Multiples windfall with unit price
Retailers and suppliers would stand to make £700 million in extra revenue if minimum alcohol pricing was introduced across the UK, a report from the Institute for Fiscal Studies says.
The study found spending on alcohol in Tesco would increase by 9% with a 45p-per-unit minimum price – the level proposed by the SNP in Scotland.
Asda alcohol turnover would rise by 11%, Morrisons by 8% and Sainsbury’s by 7%. But those with most to gain are the discounters, with Lidl’s BWS turnover likely to rise by a fifth, Aldi’s by 16% and Netto by 12%, according to the study.
Upmarket stores would gain least, with Waitrose adding just 2% to its alcohol revenue, and M&S seeing no change at all.
Andrew Leicester, senior research economist at the IFS and one of the authors of the research, said: “Minimum alcohol prices would transfer large sums from consumers to those firms that retail and produce alcohol, but may target households that consume the most alcohol more directly than increases in alcohol taxes.

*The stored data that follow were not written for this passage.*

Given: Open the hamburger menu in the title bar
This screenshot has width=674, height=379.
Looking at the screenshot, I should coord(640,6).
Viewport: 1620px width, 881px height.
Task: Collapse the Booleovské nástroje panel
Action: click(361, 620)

“The government should seek to change European regulations on how alcohol taxes can be structured, so taxes can mimic the impact of minimum prices while ensuring the resulting revenues go to the government and not firms.”?The IFS said it was “desirable” to reform alcohol tax based on alcoholic strength across drinks categories as a price-control mechanism, to send extra revenue into the government rather than industry coffers.